Text block:
China Turns Tables With Claims of U.S. Balloons

High-altitude balloons from the U.S. have overflown China's airspace "more than 10 times" in the past year, a Chinese official said on Monday.

Wang Wenbin, a spokesperson for the Chinese Foreign Ministry, said the U.S. balloons "illegally overflew Chinese airspace" without the approval of relevant government departments, without elaborating. U.S. dirigibles operating in the airspace of other nations was a "common occurrence," he said.

Wang's comments came nine days after the U.S. military shot down what it determined to be a Chinese surveillance balloon that had flown over parts of Alaska and Canada before traversing the U.S. mainland.

A mission to salvage the craft's sophisticated payload was still ongoing.

In Beijing, Wang repeated the line that the U.S. downed an "unmanned civilian airship" that had been blown off course while conducting meteorological research.

Asked how the Chinese government reacted to the alleged American balloon incursions, he said China's responses were "responsible and professional."

China Claims U.S. Balloons Overflew Its Airspace
China’s foreign ministry spokesperson Wang Wenbin answers a question during a press conference at the Ministry of Foreign Affairs in Beijing on August 8, 2022. Wang told reporters at a regular briefing on February 13,... NOEL CELIS/AFP via Getty Images

"Any claim that the U.S. government operates surveillance balloons over the [People's Republic of China] is false," a State Department spokesperson told Newsweek.

"It is China that has a high-altitude surveillance balloon program for intelligence collection, connected to the People's Liberation Army, that it has used to violate the sovereignty of the United States and over 40 countries across five continents."

"This is the latest example of China scrambling to do damage control. It has repeatedly and wrongly claimed the surveillance balloon it sent over the United States was a weather balloon and to this day has failed to offer any credible explanations for its intrusion into our airspace and the airspace of others," the spokesperson said.

Available data:

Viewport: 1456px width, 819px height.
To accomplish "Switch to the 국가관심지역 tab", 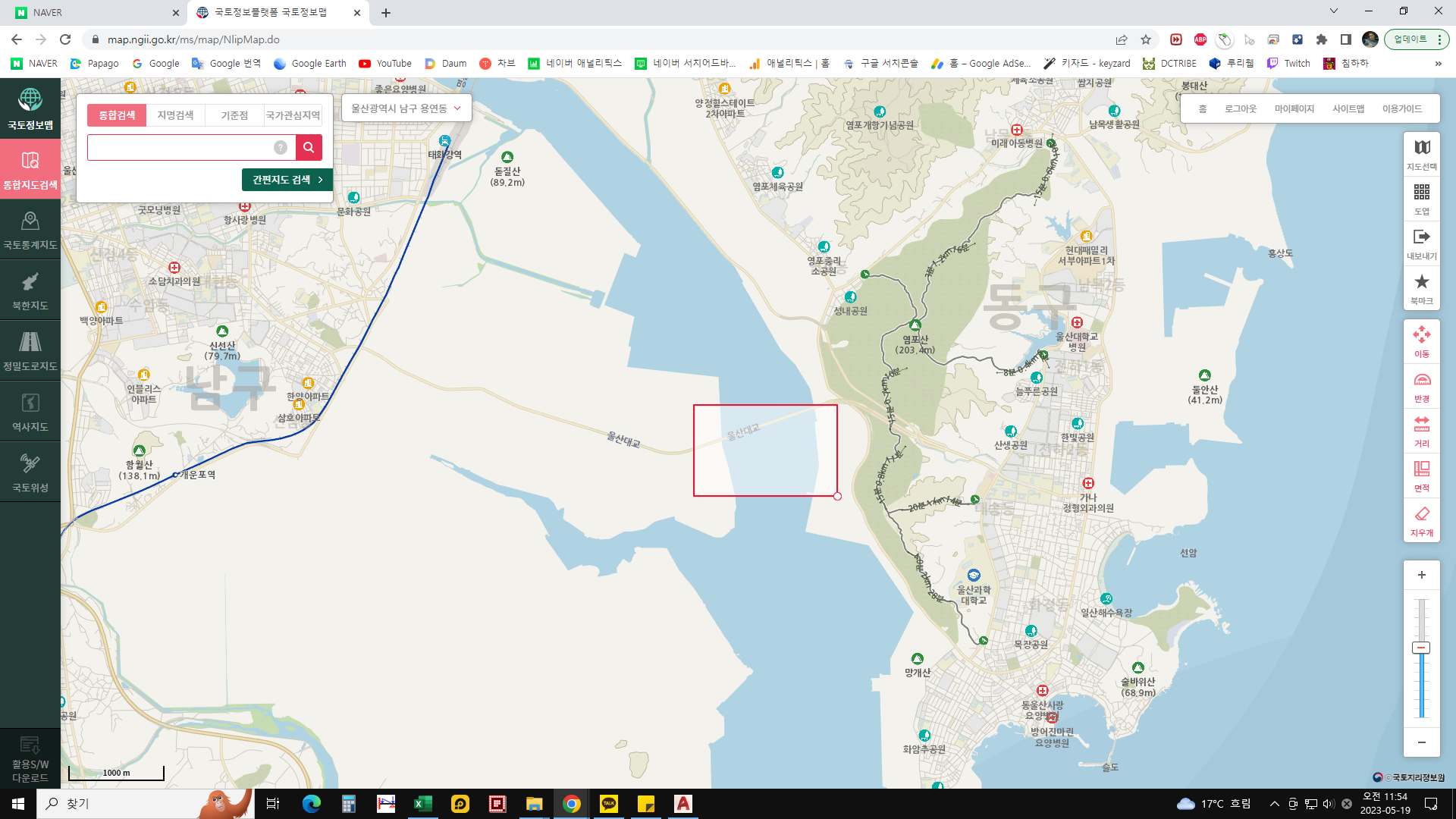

Brief: Please copy out the article about China's claims of U.S. balloons in full, word for word.

Exercise solution:
China Turns Tables With Claims of U.S. Balloons

High-altitude balloons from the U.S. have overflown China's airspace "more than 10 times" in the past year, a Chinese official said on Monday.

Wang Wenbin, a spokesperson for the Chinese Foreign Ministry, said the U.S. balloons "illegally overflew Chinese airspace" without the approval of relevant government departments, without elaborating. U.S. dirigibles operating in the airspace of other nations was a "common occurrence," he said.

Wang's comments came nine days after the U.S. military shot down what it determined to be a Chinese surveillance balloon that had flown over parts of Alaska and Canada before traversing the U.S. mainland.

A mission to salvage the craft's sophisticated payload was still ongoing.

In Beijing, Wang repeated the line that the U.S. downed an "unmanned civilian airship" that had been blown off course while conducting meteorological research.

Asked how the Chinese government reacted to the alleged American balloon incursions, he said China's responses were "responsible and professional."

China Claims U.S. Balloons Overflew Its Airspace
China’s foreign ministry spokesperson Wang Wenbin answers a question during a press conference at the Ministry of Foreign Affairs in Beijing on August 8, 2022. Wang told reporters at a regular briefing on February 13,... NOEL CELIS/AFP via Getty Images

"Any claim that the U.S. government operates surveillance balloons over the [People's Republic of China] is false," a State Department spokesperson told Newsweek.

"It is China that has a high-altitude surveillance balloon program for intelligence collection, connected to the People's Liberation Army, that it has used to violate the sovereignty of the United States and over 40 countries across five continents."

"This is the latest example of China scrambling to do damage control. It has repeatedly and wrongly claimed the surveillance balloon it sent over the United States was a weather balloon and to this day has failed to offer any credible explanations for its intrusion into our airspace and the airspace of others," the spokesperson said.